Es cierto que el filósofo, el intelectual, por lo general tendrá una actitud más crítica respecto de las narraciones maravillosas que la que tiene el pueblo. Y que eso sucedía, por lo general, con los filósofos paganos. Pero eso no quiere decir que el filósofo no crea en los milagros. Sólo quiere decir que si cree en ellos, se preocupará más que el pueblo en comprobar racionalmente, en lo posible, los fundamentos de su creencia. Creerá entonces en algunas narraciones, y será más escéptico que el pueblo respecto de otras. Los Padres de la Iglesia, muchos de los cuales tenían la formación filósofica y literaria grecorromana, escribieron en contra de los milagros falsos así como a favor de los milagros verdaderos.

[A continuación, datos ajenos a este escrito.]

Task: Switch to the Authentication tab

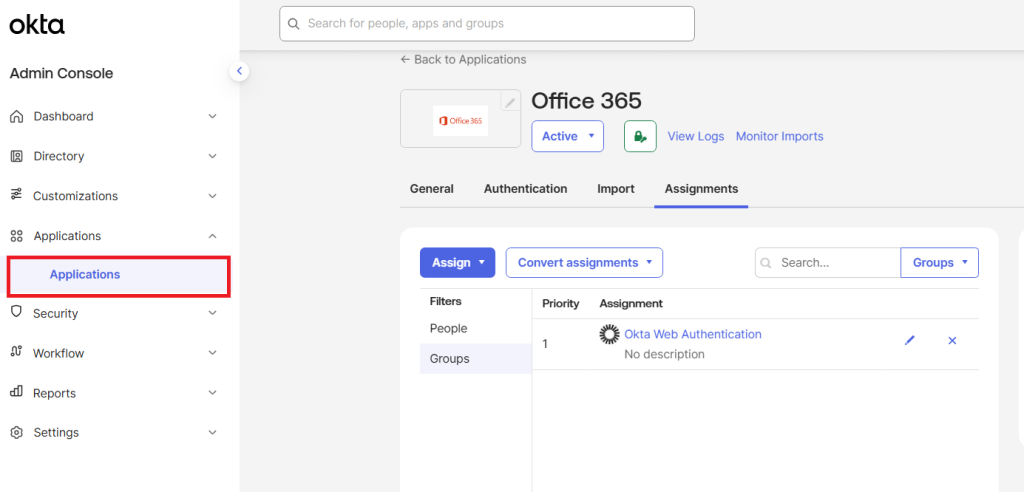Action: click(x=525, y=189)
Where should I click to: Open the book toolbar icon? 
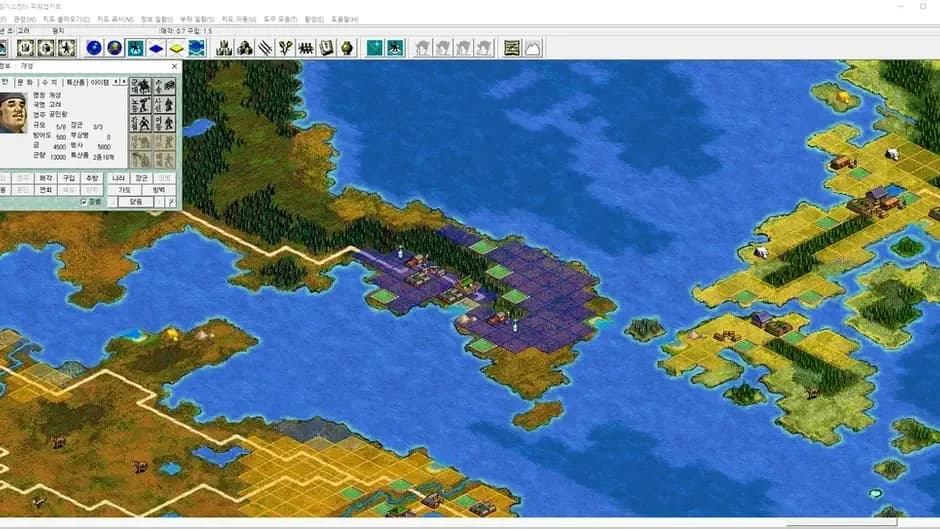pyautogui.click(x=326, y=48)
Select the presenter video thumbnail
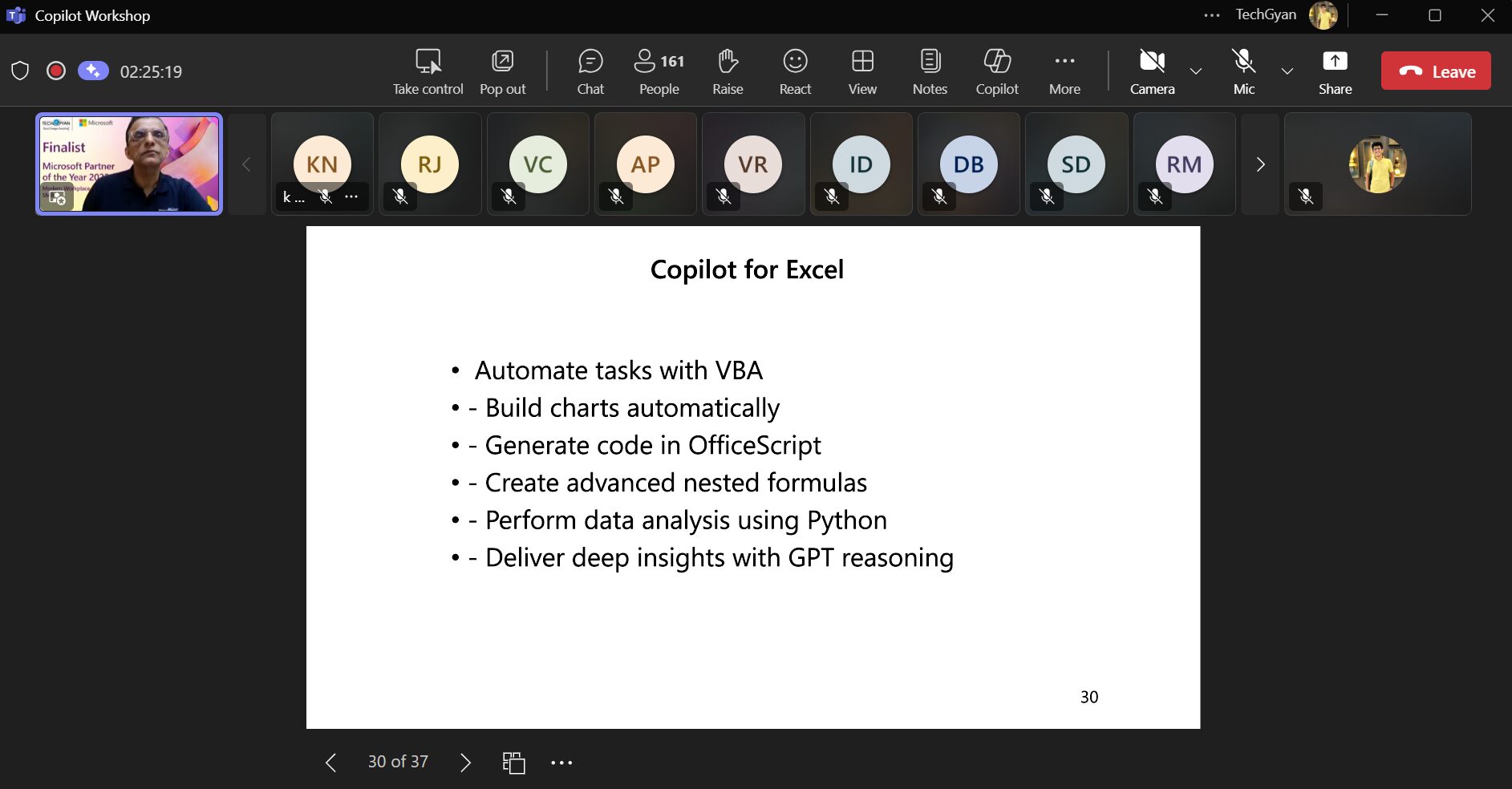Viewport: 1512px width, 789px height. 129,164
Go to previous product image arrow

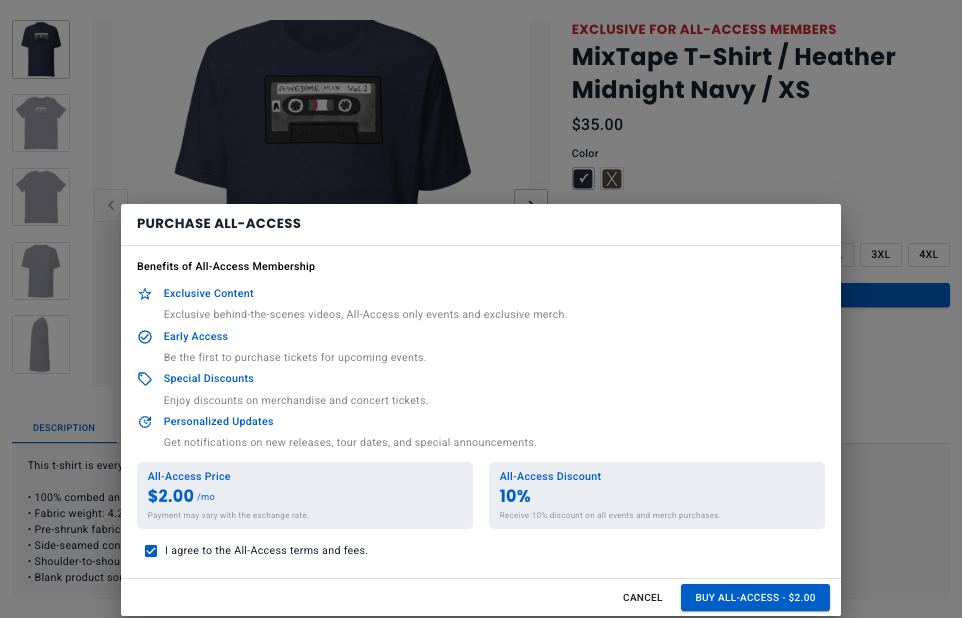(110, 204)
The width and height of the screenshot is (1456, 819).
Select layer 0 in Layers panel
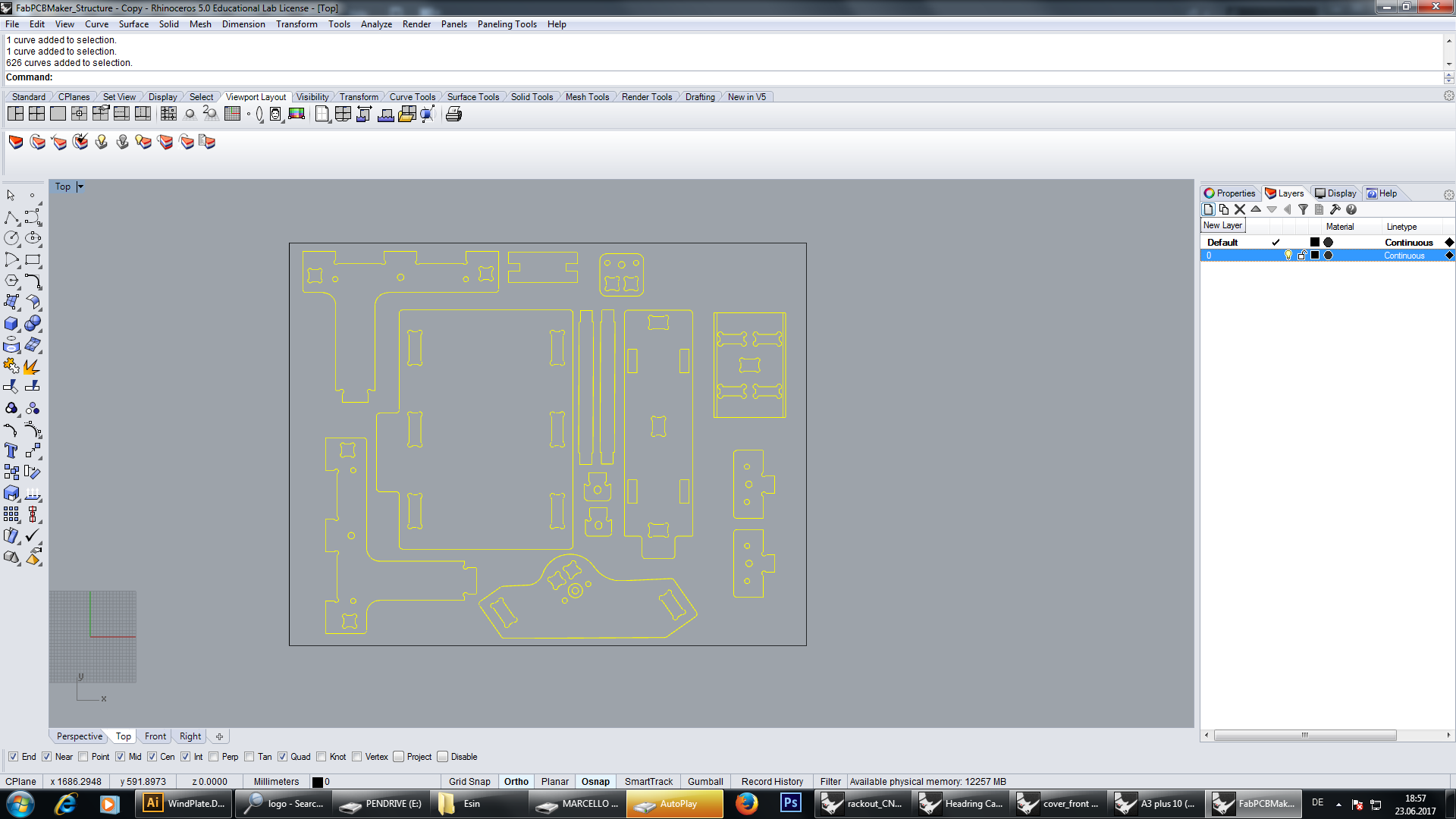1215,255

Cabe preguntarse, además, cómo es que las "naciones civilizadas" adoptan la fe de las "naciones bárbaras", si es que ésta está fundada solamente en la ignorancia y el fanatismo. Esto resulta semejante al caso de los pueblos germánicos, la "noble bestia rubia" de Nietzsche, que siendo la "más fuerte", terminó aceptando sumisamente la religión judeocristiana, propia de los pueblos "más débiles". Es curiosa esta fuerza de los más débiles que se impone a la debilidad de los fuertes, así como es curiosa en Hume la astucia de los ignorantes que logra sorprender la buena fe de los cultos.

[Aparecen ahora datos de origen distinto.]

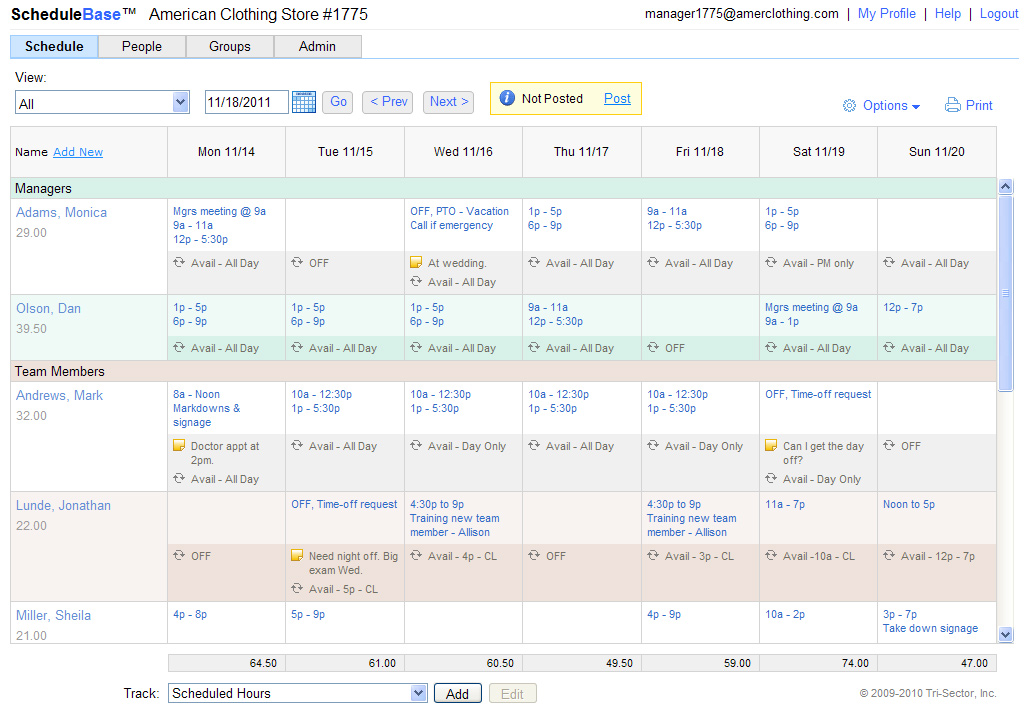Open note icon for Need night off

[296, 555]
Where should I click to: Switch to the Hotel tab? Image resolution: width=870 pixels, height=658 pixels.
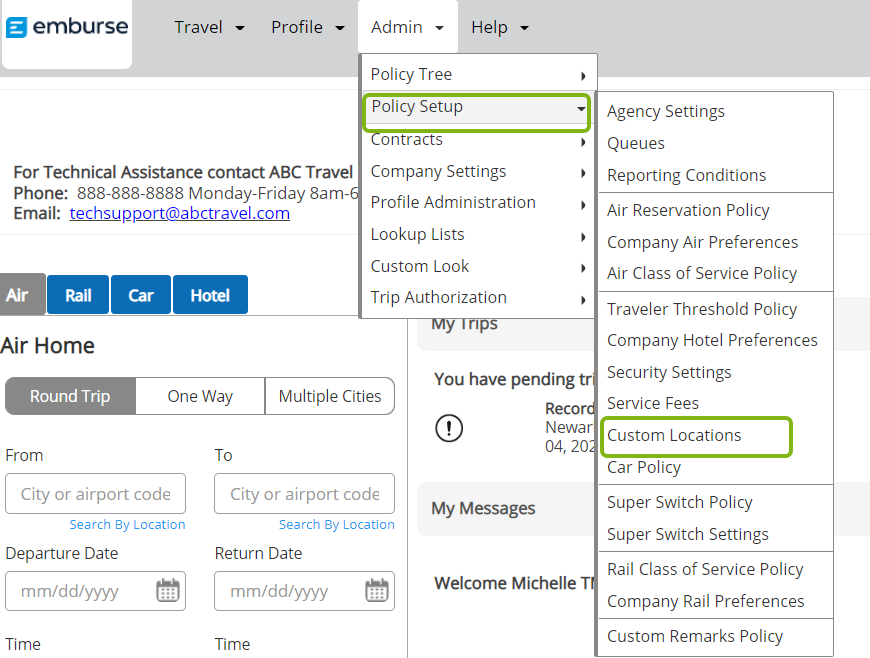210,295
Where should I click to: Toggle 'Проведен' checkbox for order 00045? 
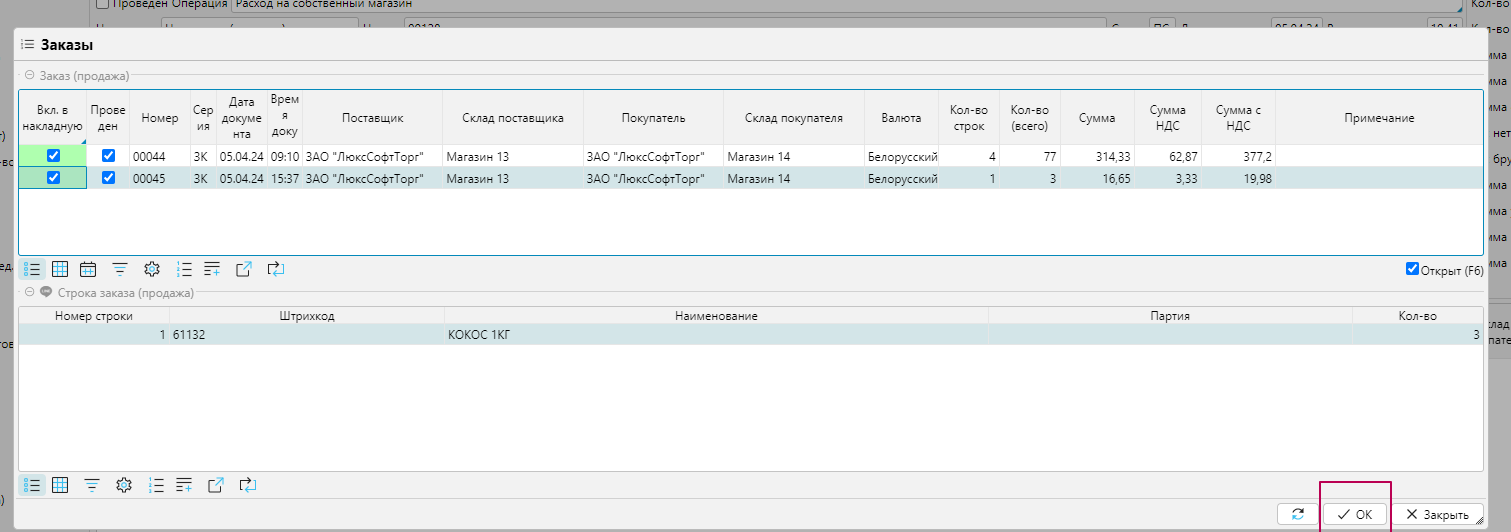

4) Finalmente, la mutua oposición y destrucción de milagros de diversas religiones. Mackie ironiza sobre este punto diciendo que hoy día el talante ecuménico podría embotar esta objeción, ya que se admite que el único Dios puede actuar en las diversas religiones, pero entonces los milagros cristianos serían también argumento a favor de otras religiones. (Mackie se ha limitado a citar sobriamente el tercer argumento de Hume, que recién hemos discutido, como no queriendo profundizar mucho en él, tal vez por falta de espacio...)

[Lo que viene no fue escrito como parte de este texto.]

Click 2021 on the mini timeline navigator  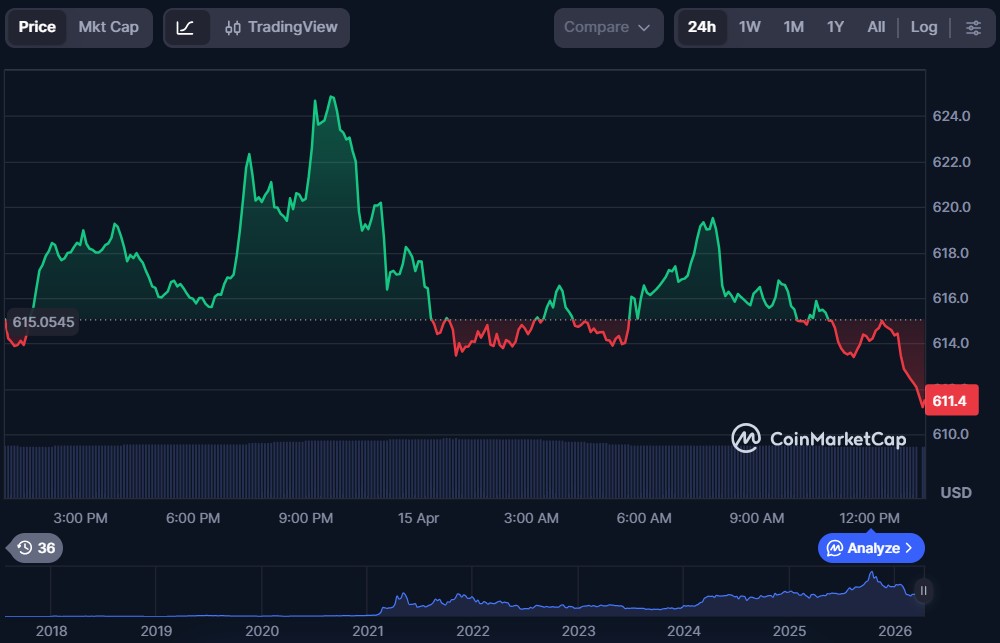pos(368,631)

En realidad, todo aquí es una cuestión de grados. La conclusión de Hume-Mackie se seguiría solamente si en todas las religiones en cuestión se diese la misma cantidad y el mismo tipo de milagros, en el mismo tipo de entorno moral, doctrinal, cultural y religioso. La existencia de un fuego central es compatible con la de las llamas derivadas. Dios puede hacer milagros donde quiera y cuando quiera (y esto no es ecumenismo moderno, sino teología antigua), sin que eso sea motivo legítimo de confusión, provisto que el lugar central esté suficientemente resaltado respecto de los otros. Hay una inmensa, infinita diferencia entre Jesucristo y Apolonio de Tiana.

Esto tiene relación con el dicho de Hume acerca de la supuesta muerte y resurrección de la reina Isabel. Hay otra razón más, por la que el caso de la reina Isabel no es un paralelo exacto del caso de los milagros del cristianismo. Porque éstos ocurren en un contexto religioso que no se da en el caso de la reina. Es decir, una cosa es decir que de repente una reina vuelve inopinadamente a la vida para retomar las riendas de la cosa pública, sin que nada antecedentemente apuntase en esa dirección, y otra es decir que en el seno de un pueblo que desde hace siglos se explica a sí mismo como existente gracias a una intervención particular de Dios, y que vive de la fe en la promesa divina de un Salvador, el cual ha sido profetizado también hace siglos como hacedor de grandes maravillas, pero que sin embargo ha de sufrir una muerte ignominiosa rechazado por su pueblo, para finalmente conocer de un modo misterioso la victoria otorgada por Dios, en ese pueblo, digo, surja alguien, Jesucristo, que efectivamente se presenta como el Mesías esperado, realiza milagros, muere crucificado, y resucita al tercer día de entre los muertos. Nada apunta en la dirección del prodigio atestiguado, en el primer caso, muchas cosas apuntan en esa dirección desde hace siglos, en el segundo. Y también, en el curso posterior de la historia, no hay paridad alguna en el caso de una reina anómalamente viva que reina tres años más, y el caso del Fundador del Cristianismo, que construye sobre la fe en su Resurrección los hasta ahora veinte siglos de su Iglesia.

Es un defecto permanente, a nuestro juicio, de la crítica de Hume al milagro, la insistencia en considerar el hecho milagroso, y cada hecho milagroso, en forma aislada, desconectada del contexto religioso en el que surge el milagro, de sus antecedentes doctrinales, históricos, proféticos, de sus consecuentes del mismo tipo. Este gran argumento de convergencia, muy profundizado por él,   es el que esbozaba más arriba Newman.